Segment Start: Working data
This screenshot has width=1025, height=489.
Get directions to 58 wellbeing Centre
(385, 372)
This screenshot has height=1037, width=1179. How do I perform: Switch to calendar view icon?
Segment End: Working data
Segment Start: Working data
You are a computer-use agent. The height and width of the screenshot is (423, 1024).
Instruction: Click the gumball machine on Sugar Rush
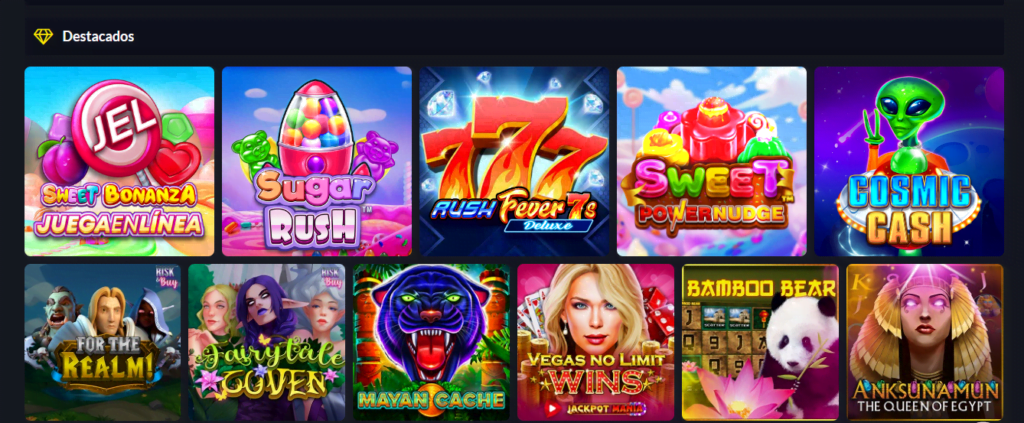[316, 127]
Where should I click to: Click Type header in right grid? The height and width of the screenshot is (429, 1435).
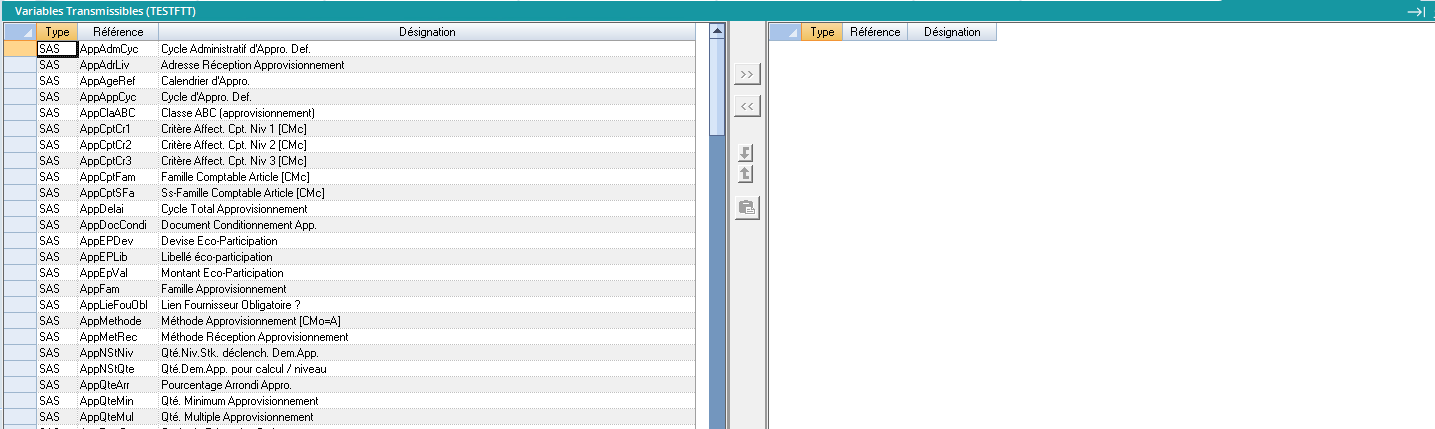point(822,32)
Segment End: Working data
Segment Start: Working data
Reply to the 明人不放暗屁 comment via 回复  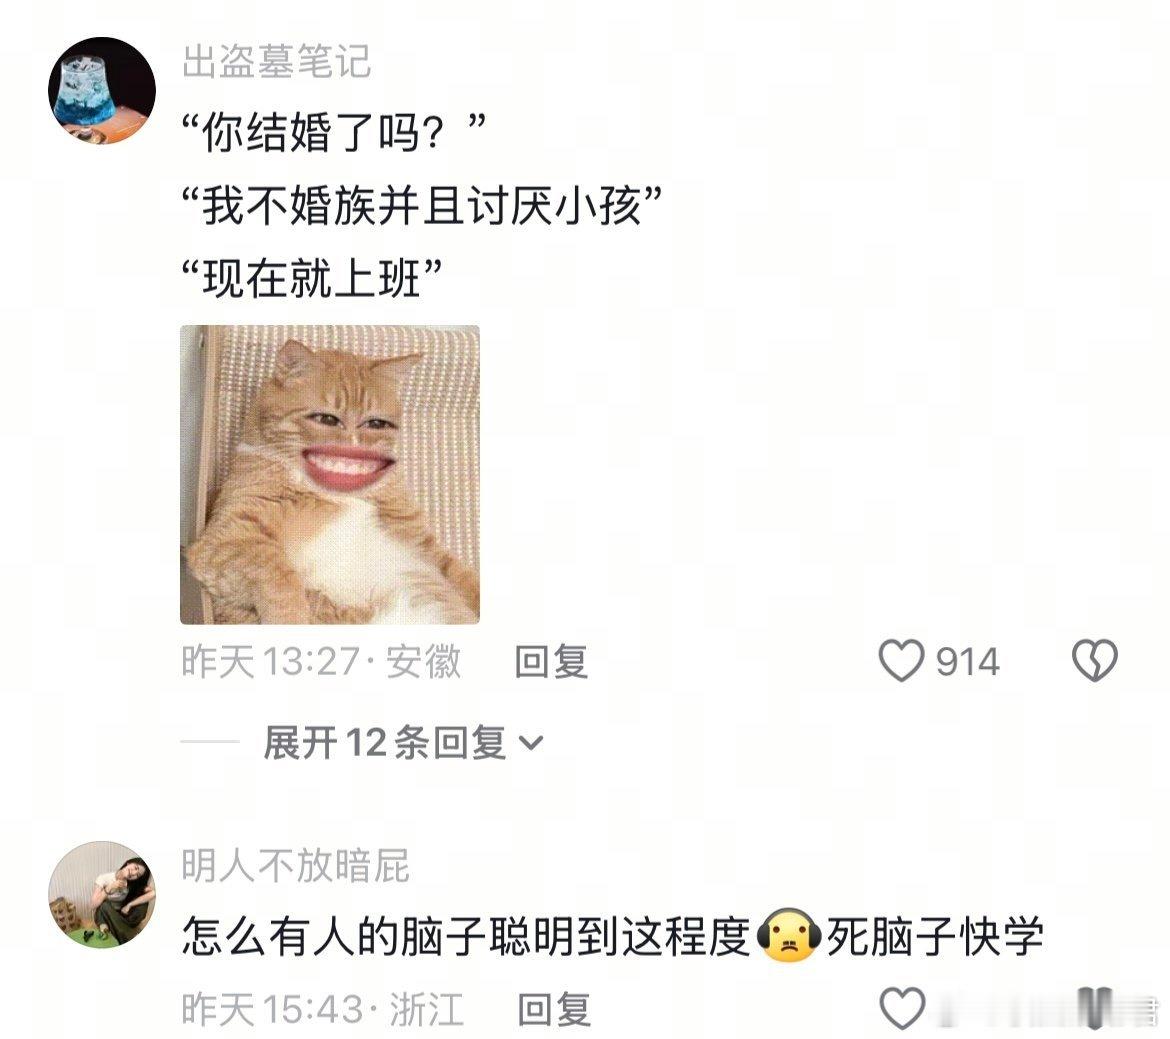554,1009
Segment End: Working data
## Work required
Quote the listing above, but only from the line that shows "This screenshot has width=1025, height=489." through the line that shows "This screenshot has height=1037, width=1179.".

## Solved exercise
This screenshot has width=1025, height=489.
Get directions to 58 wellbeing Centre
(385, 372)
This screenshot has height=1037, width=1179. How do I perform: Switch to calendar view icon?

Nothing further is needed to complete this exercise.